Viterra picked off a Manitoba canola crusher named Associated Proteins LP for $64-million. This deal doesn't get the headlines garnered by recent $1-billion-plus Viterra purchases, but it does make all kinds of business sense, and the execution risks are minimal.

The same strategic rationale backs a $60-million takeover by Cascades, which bought the tissue-making unit of Atlantic Products Ltd. With this purchase, the Quebec-based company boosted its capacity to make tissues from recycled paper by 11 per cent.

Focusing on just one day of deal making, Sun Life's $359-million purchase of the British division of rival Lincoln National fits this same trend.

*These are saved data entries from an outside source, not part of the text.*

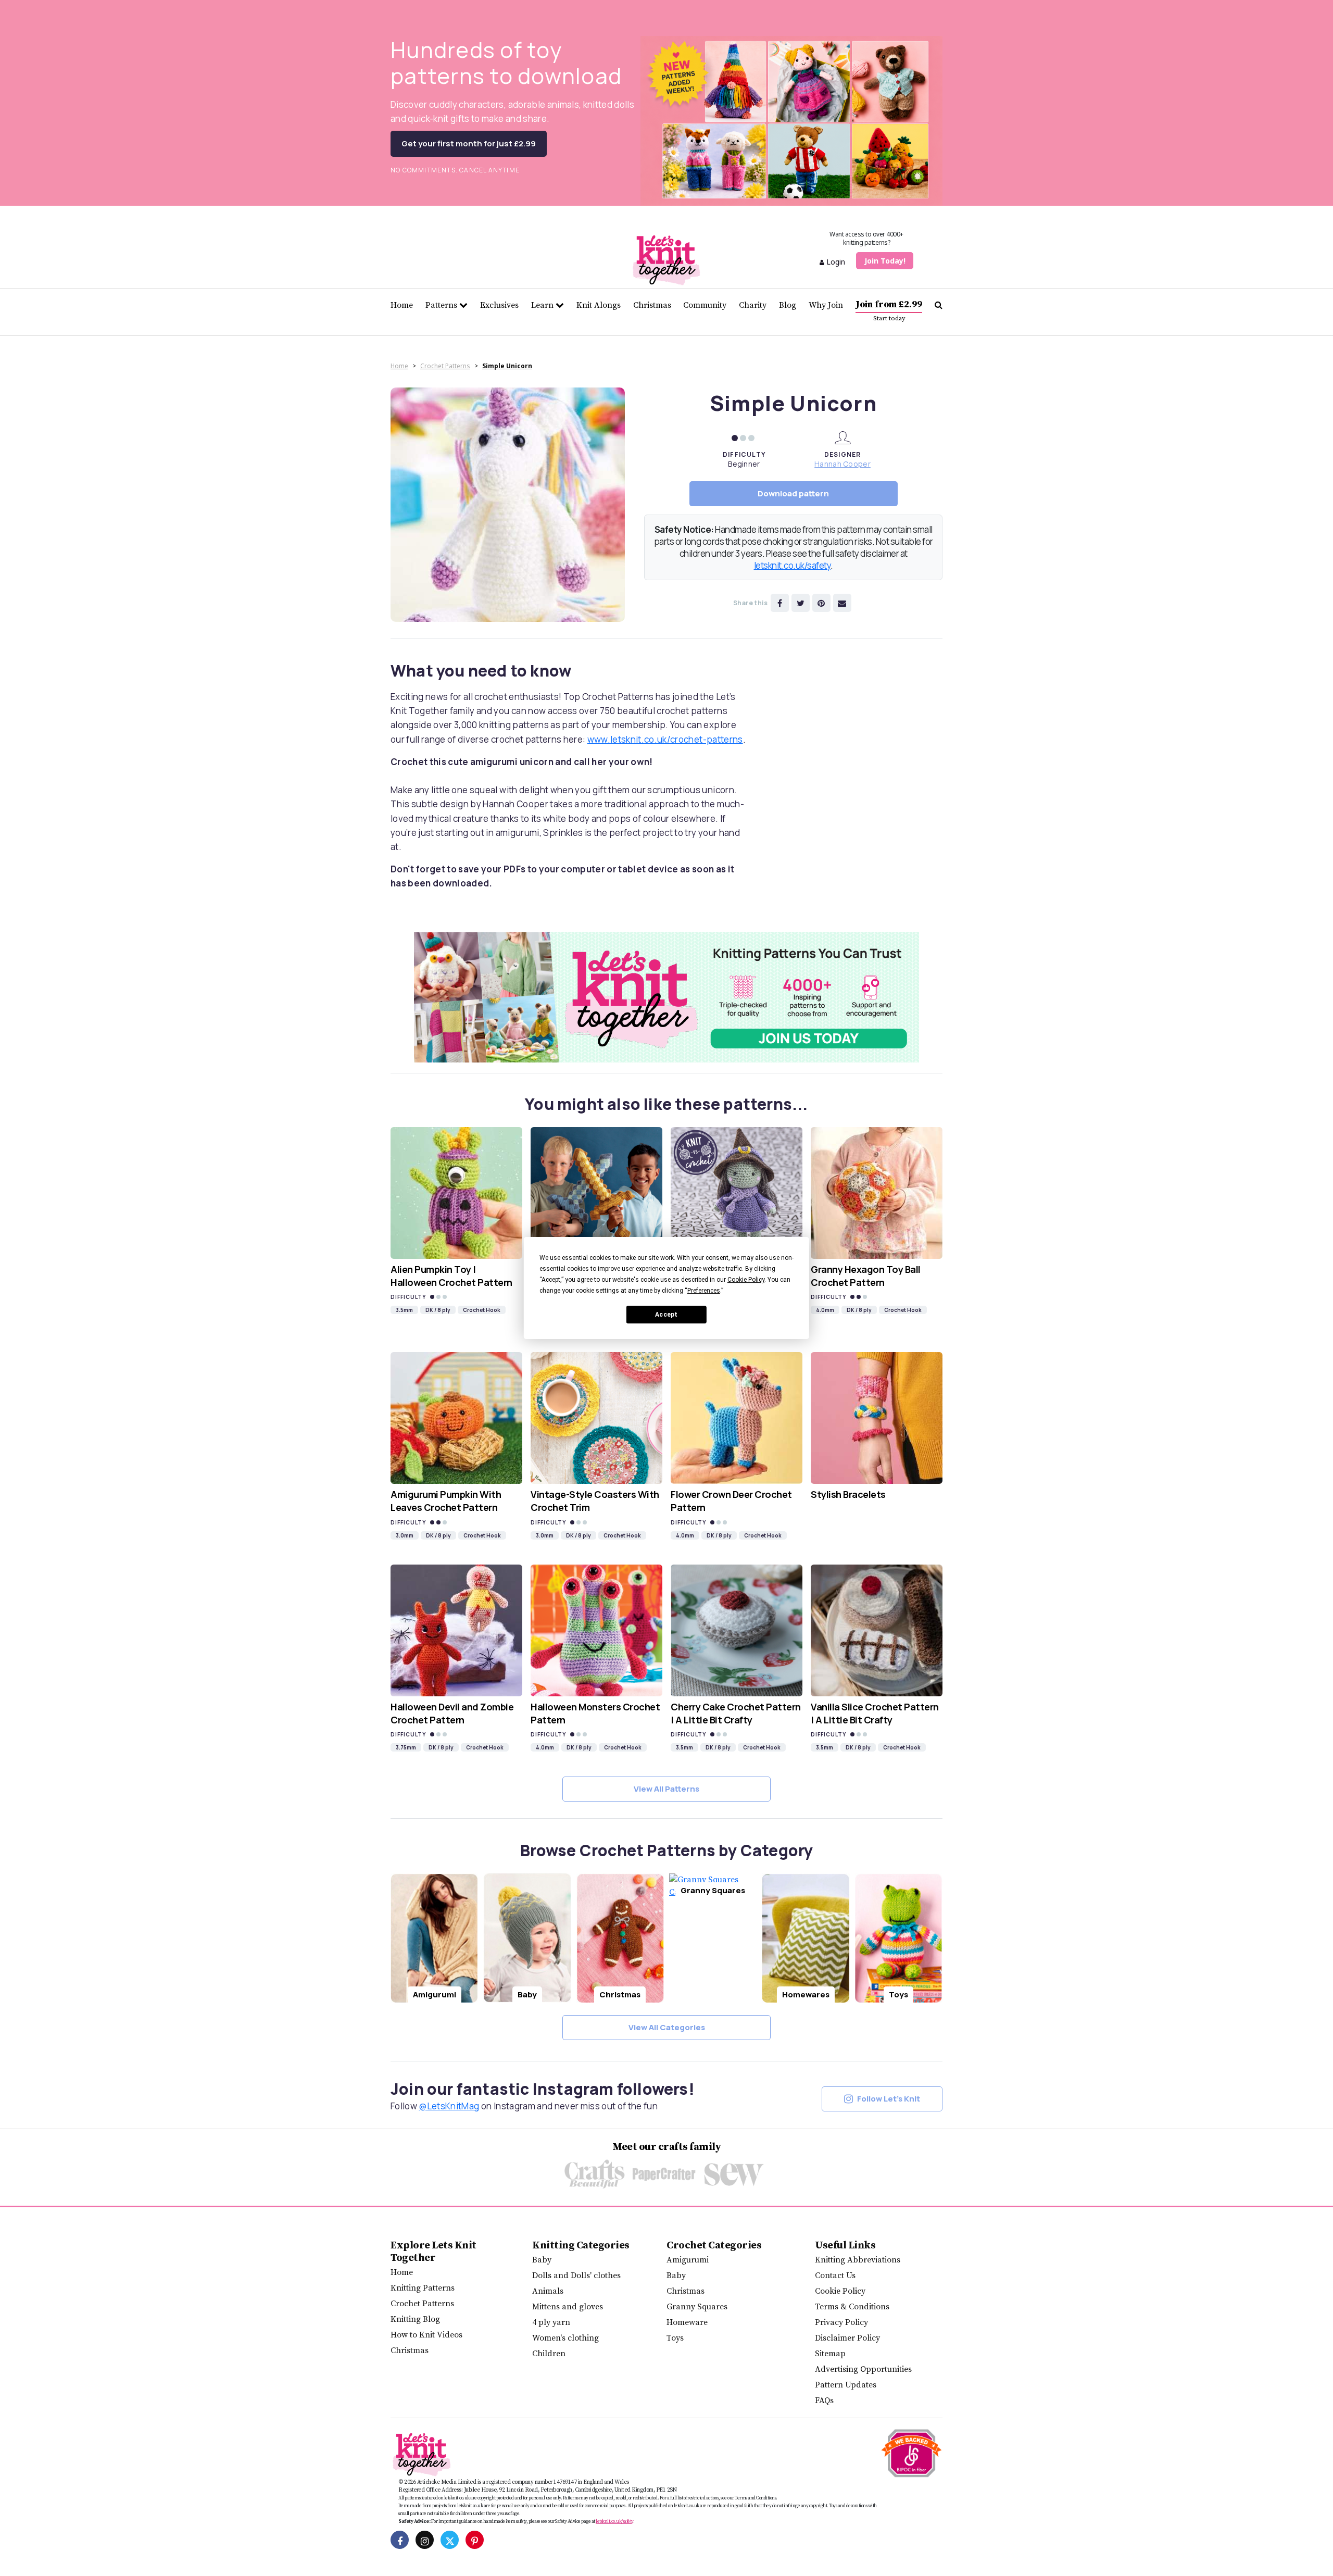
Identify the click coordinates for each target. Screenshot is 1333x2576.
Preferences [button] (703, 1290)
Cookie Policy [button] (745, 1279)
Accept (666, 1314)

There will be more days like Monday, as there are all sorts of companies (and private equity funds) eager to shed units or parts of business to raise cash.

Assuming the Viterra and Cascades deals pass regulatory muster, these bolt-on acquisition promise low-risk growth for strong business franchises.

UTILITY TAPS PIPES FOR CASH

It may be a utility, but TransCanada TRP-T is proving one of this country's enduring growth stories, tapping the market for $1.6-billion yesterday to fund expansion of its pipe network.

TransCanada sold 50.8 million shares after markets closed yesterday at $31.50 each to a syndicate of underwriters led by RBC Dominion Securities, BMO Nesbitt Burns and TD Securities. The offering was priced at a 6-per-cent discount to Tuesday's closing price.

This is the utility's fourth major share sale in the past two years. Part of the proceeds will be used to acquire a larger stake in the Keystone pipeline system, which moves Western Canadian oil to refineries on the U.S. Gulf coast. TransCanada also plans to pay down debt.

SAFE AS HOUSES

Foreign bond funds are falling for Canadian mortgage bonds.

Canada Housing Trust, a federal government agency, had another successful outing in the capital markets yesterday, raising $8-billion from the sale of Canada Mortgage Bonds, known on the Street as CMBs.

These bonds are guaranteed by the Canada Mortgage and Housing Corp. as part of a program that backstops the residential real estate market. The underwriting was led by CIBC World Markets, Merrill Lynch, RBC and TD.

The latest CMB offering is five-year debt, sold with a 3.15-per-cent interest rate. That translates into a 42.5-basis-point premium to the comparable government of Canada bond, yet the CMBs carried the same triple-A credit rating as the federal government.

The latest round of CMB sales featured enormous interest from international investors. Doug Bartlett, head of CIBC's government finance team, said that appeal "is reflective of the international investors' positive view of Canadian government debt."